Checchia Paul A, McCollegan Jamie, Daher Noha, Kolovos Nikoleta, Levy Fiona, Markovitz Barry
Division of Critical Care Medicine, Department of Pediatric, Washington University School of Medicine, St Louis, MO 63110, USA.
J Thorac Cardiovasc Surg. 2005 Apr;129(4):754-9. doi: 10.1016/j.jtcvs.2004.07.056.
We analyze the effect of surgical case volume on the survival of infants with hypoplastic left heart syndrome who underwent stage I surgical palliation (the Norwood procedure). The purpose of our study was to understand more clearly the relative effects of institution and surgeon experience on patient outcome.
Using the Pediatric Health Information System database belonging to the pediatric hospital members of the Child Health Corporation of America, we identified newborn infants (< 30 days old on admission) from 1998 through 2001 admitted with the diagnosis of hypoplastic left heart syndrome. Stepwise multiple regression analysis was used to examine the association between both institutional and surgeon case volume with 28-day survival after the Norwood procedure.

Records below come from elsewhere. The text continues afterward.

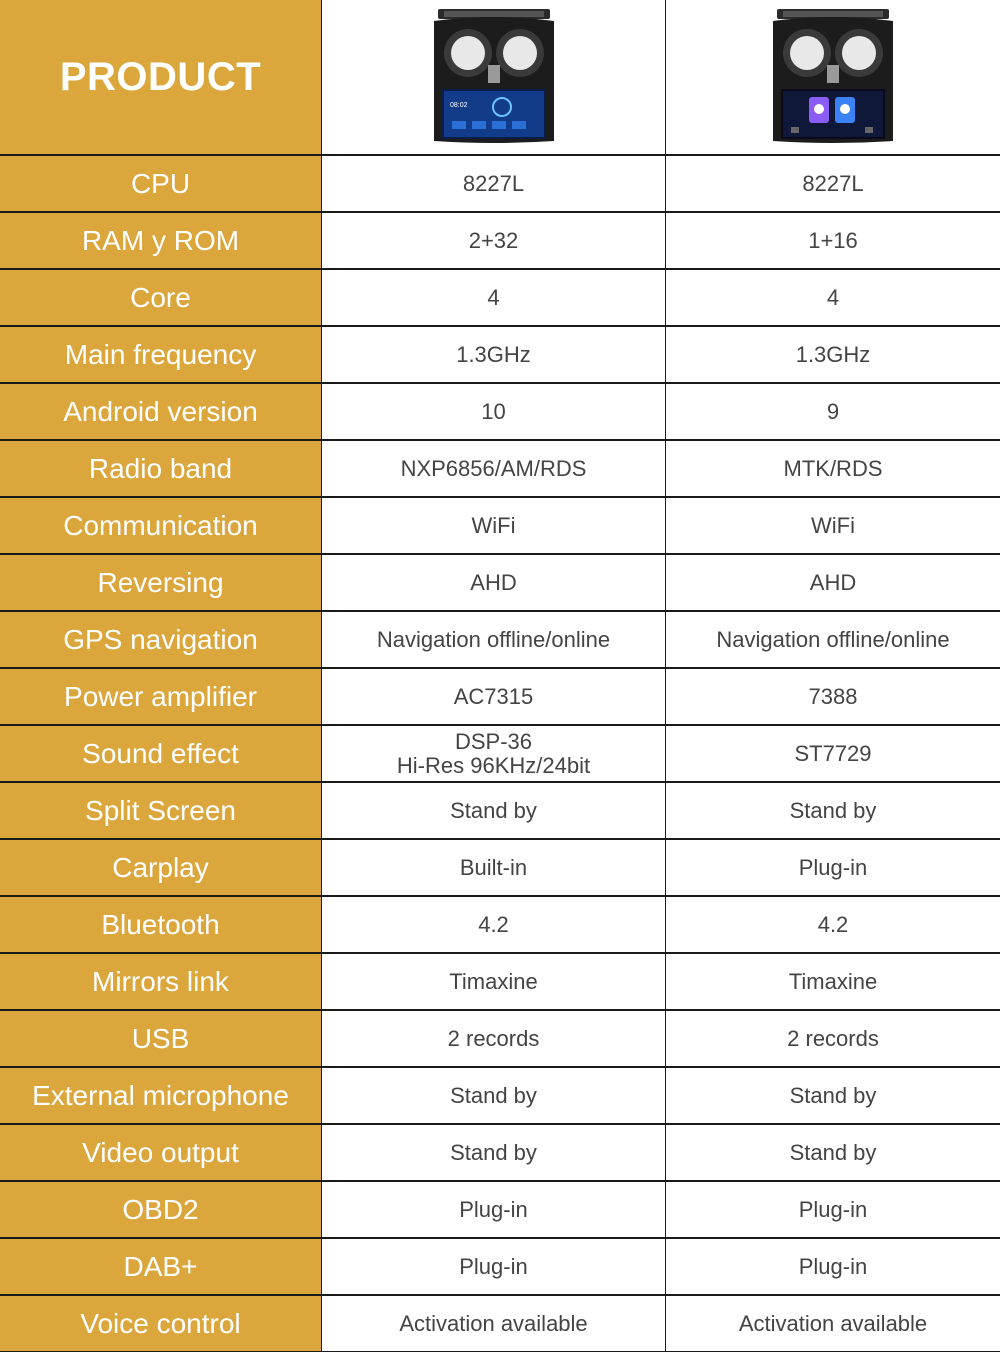 Image resolution: width=1000 pixels, height=1352 pixels. I want to click on spec-value-product-1: 4.2, so click(494, 924).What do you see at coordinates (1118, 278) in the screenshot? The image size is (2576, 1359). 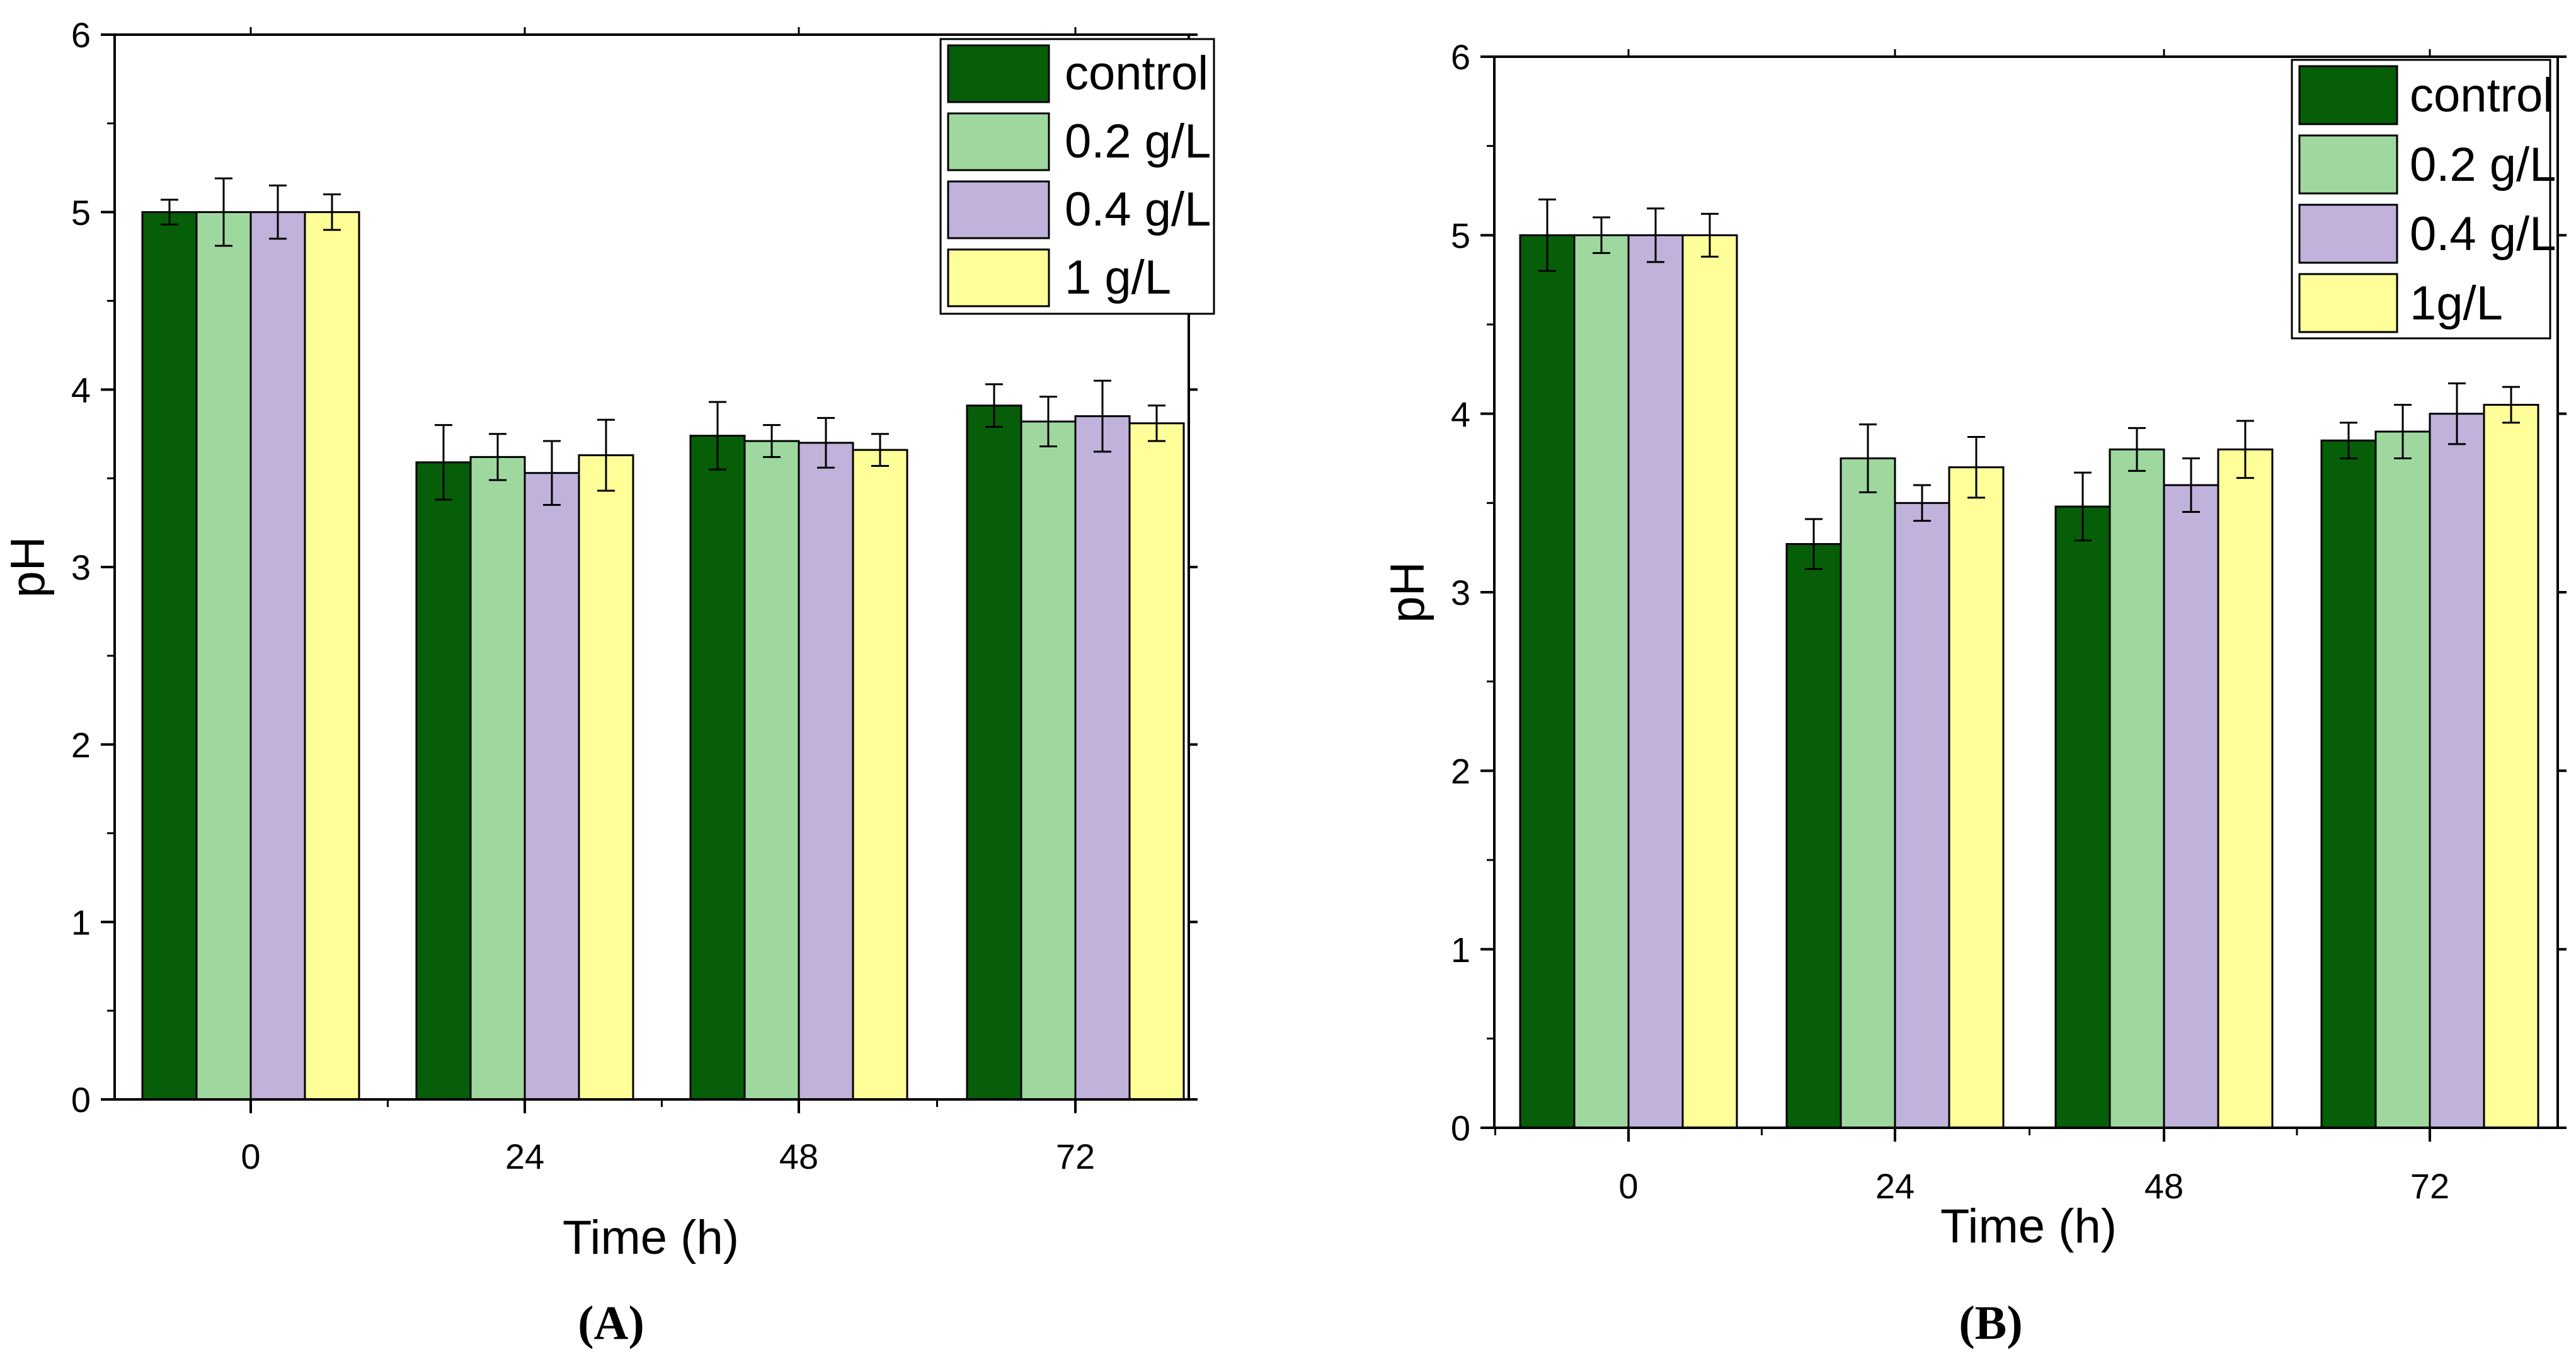 I see `legend-label: 1 g/L` at bounding box center [1118, 278].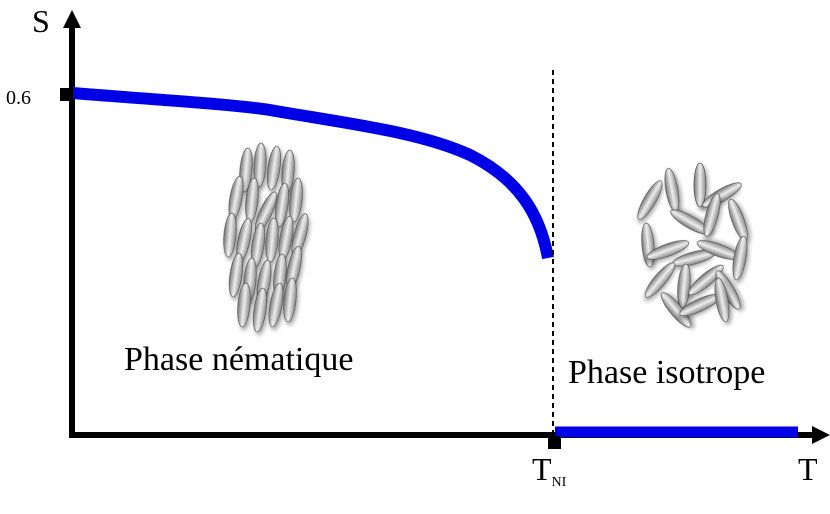 This screenshot has height=514, width=830. What do you see at coordinates (560, 482) in the screenshot?
I see `transition-subscript: NI` at bounding box center [560, 482].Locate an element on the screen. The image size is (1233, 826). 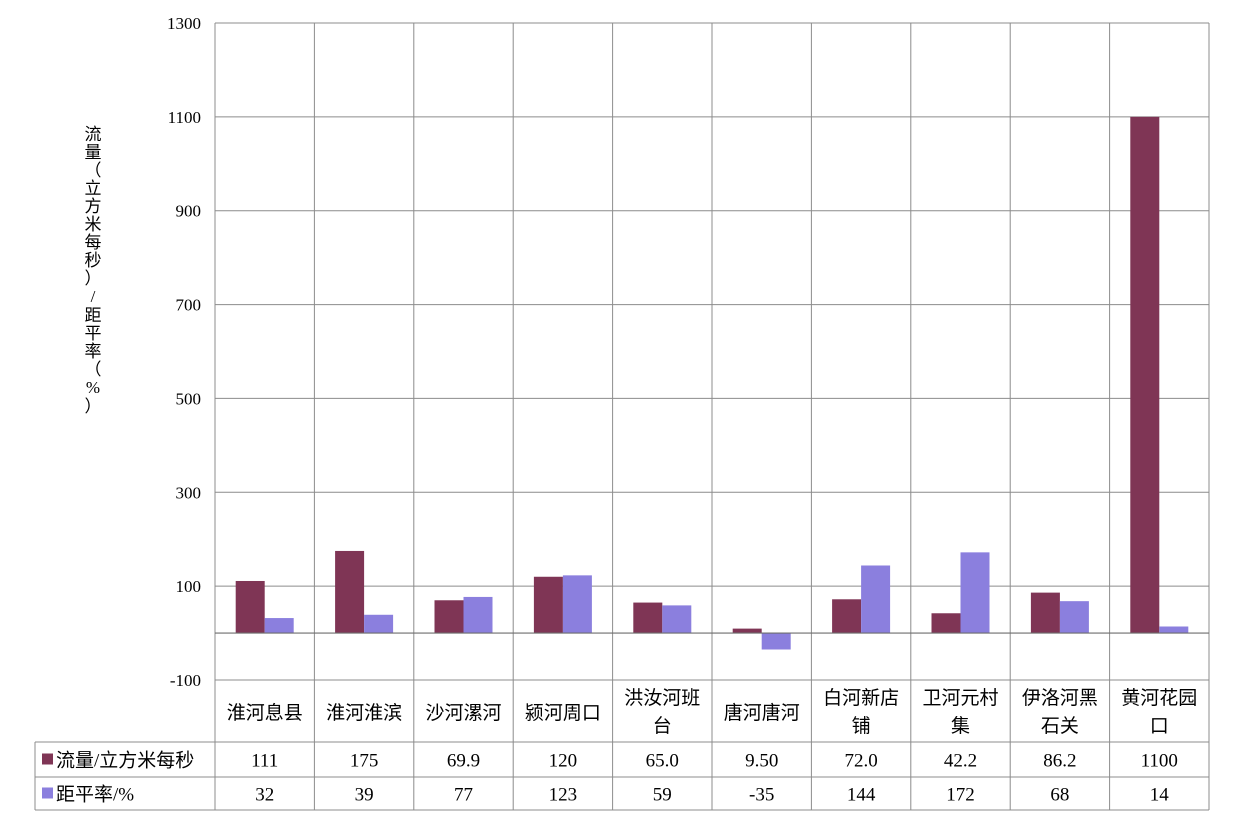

Twenty-nine hospitals and 87 surgeons performed 801 Norwood procedures during the study period. In the 4 of 29 institutions that averaged 1 or more Norwood procedures per month during the study period, survival averaged 78%. The remaining 25 institutions averaged 1 Norwood procedure every 9.6 weeks, with a survival of 59%. Data analysis revealed that higher institutional volume (P = .02) but not the number of cases performed by surgeons (P = .13) increased survival after the Norwood procedure. There was no such association with average length of stay in survivors or the time to mortality in nonsurvivors.
Survival after the Norwood procedure is associated with institutional Norwood procedure volume but not with individual surgeon case volume, suggesting the need for improvements in institutional-based approaches to the care of children with hypoplastic left heart syndrome and the need for establishing regional referral centers for such high-risk procedures to improve patient survival.
我们分析了手术病例数量对接受一期手术姑息治疗(诺伍德手术)的左心发育不全综合征婴儿生存率的影响。我们研究的目的是更清楚地了解机构和外科医生经验对患者预后的相对影响。
利用美国儿童健康公司儿科医院成员的儿科健康信息系统数据库,我们确定了1998年至2001年入院时诊断为左心发育不全综合征的新生儿(入院时小于30天)。采用逐步多元回归分析来检验机构和外科医生病例数量与诺伍德手术后28天生存率之间的关联。
在研究期间,29家医院和87名外科医生进行了801例诺伍德手术。在研究期间平均每月进行1例或更多例诺伍德手术的29家机构中的4家,生存率平均为78%。其余25家机构平均每9.6周进行1例诺伍德手术,生存率为59%。数据分析显示,更高的机构手术量(P = .02)而非外科医生的手术例数(P = .13)增加了诺伍德手术后的生存率。在幸存者的平均住院时间或非幸存者的死亡时间方面没有这种关联。
诺伍德手术后的生存率与机构的诺伍德手术量相关,而与外科医生个人的病例数量无关,这表明需要改进基于机构的左心发育不全综合征患儿护理方法,并且需要建立针对此类高风险手术的区域转诊中心以提高患者生存率。